Coaching with compassion activates this generative system in two ways.  First, it is triggered when an individual describes her aspirations, passions, or ideals in response to a coach’s probing.  Encouraging a client to focus on and detail his Ideal Self can be a powerful, positive emotional event that shifts him into an upward spiral.  The second way coaching with compassion arouses that broadening state is by eliciting a feeling of being safe and cared for. These feelings come as a result of sharing the Ideal Self with someone who listens with interest and strives to help her make her dreams a reality. 

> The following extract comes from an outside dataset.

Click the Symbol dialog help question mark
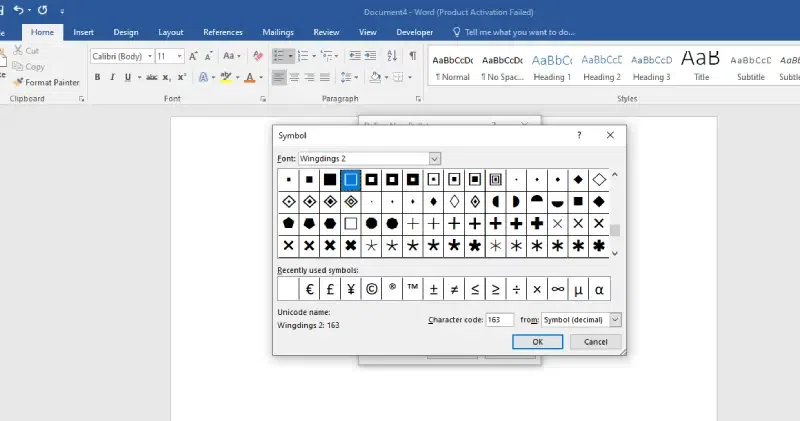This screenshot has height=421, width=800. coord(579,135)
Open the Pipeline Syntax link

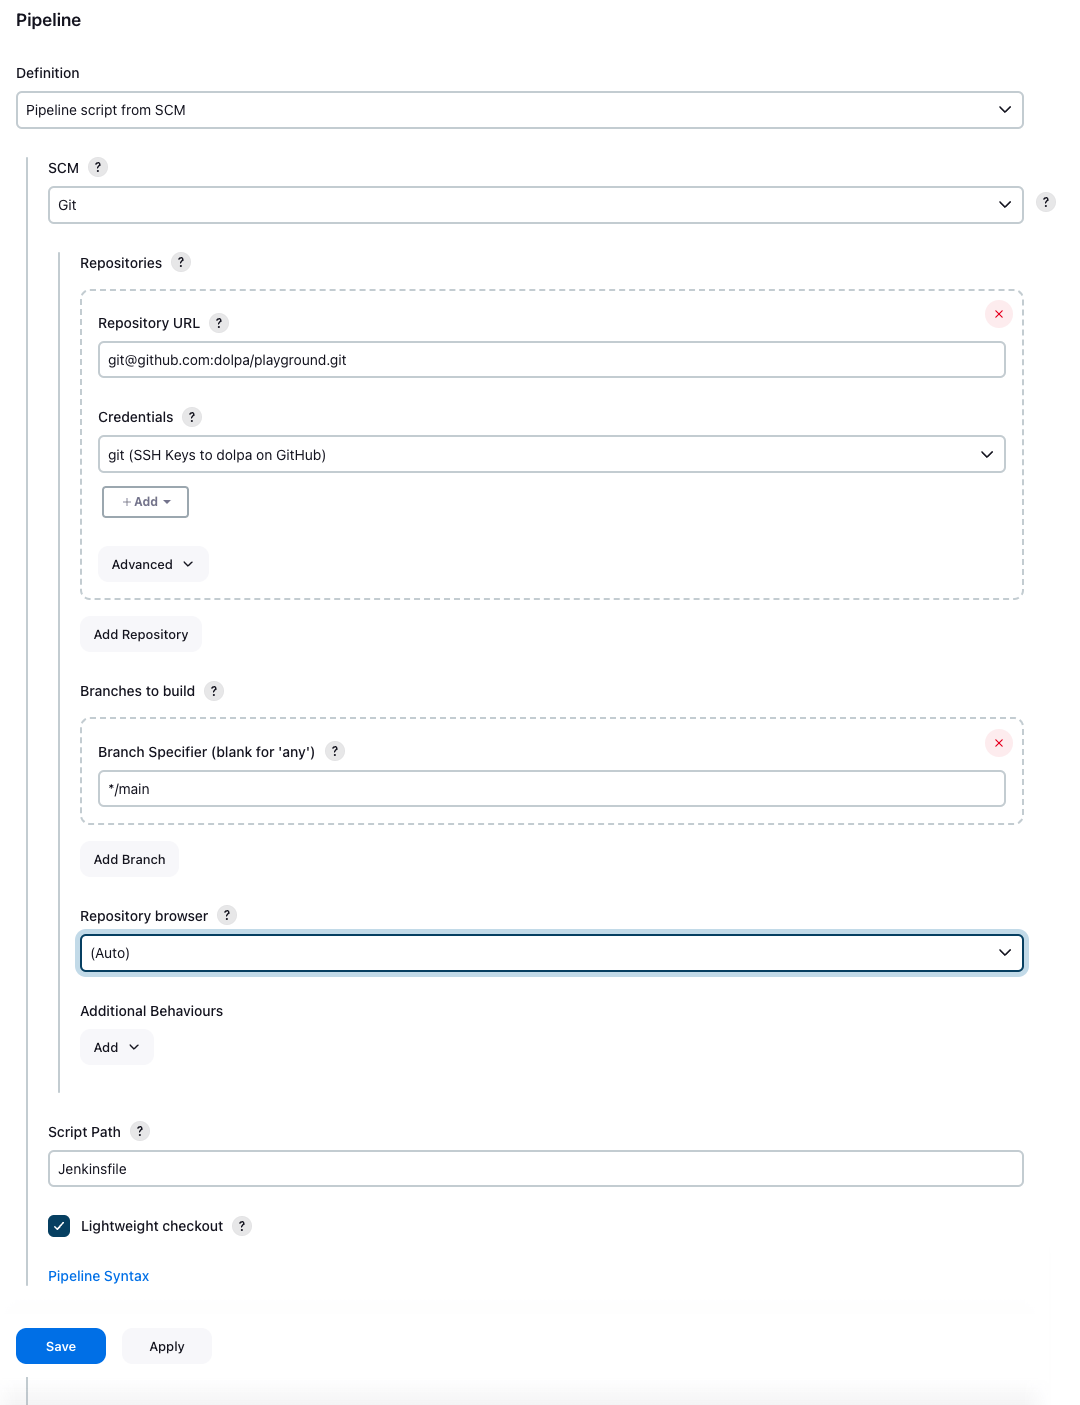point(99,1276)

One benefit of that upward positive spiral is the activation of neural circuits that could enable a coachee to consider possibilities that she would not have considered otherwise.  Boyatzis (2012) witnessed this during coaching sessions, like when an IT executive realized that she didn’t have to quit her job to help inner city children learn to love computers.  Where she had previously seen only obstacles, a compassionate coaching conversation enabled her to discover that she could take one Friday off per month to deliver workshops.


If you’re looking to bring the power of coaching with compassion to your organization, know that its benefits are predicated on relationships characterized by safety and trust.  Assuming that you’ve established this foundation, try incorporating the following steps into your coaching sessions:

  1. Guide the coachee through a process of cultivating their Ideal Self and a compelling vision for their life.
  2. Next, take stock.  Encourage coachees to identify the changes they want
  3. Be sure to identify and draw out your coachee’s current strengths before their weaknesses.

Finally, don’t forget what coaching with compassion is NOT:

It is not “coaching for compliance.”  Putting pressure on an employee to accept an assignment or adhere to norms they don’t align with are, fundamentally, attempts at influencing a coachee to do something desired by others.  That is not to say that coaching with compassion doesn’t involve furthering personal development or serving an organizational need; it does!  The key factor is whether the coachee’s own goals and perspective are accounted for in the process (Boyatzis et. al, 2012).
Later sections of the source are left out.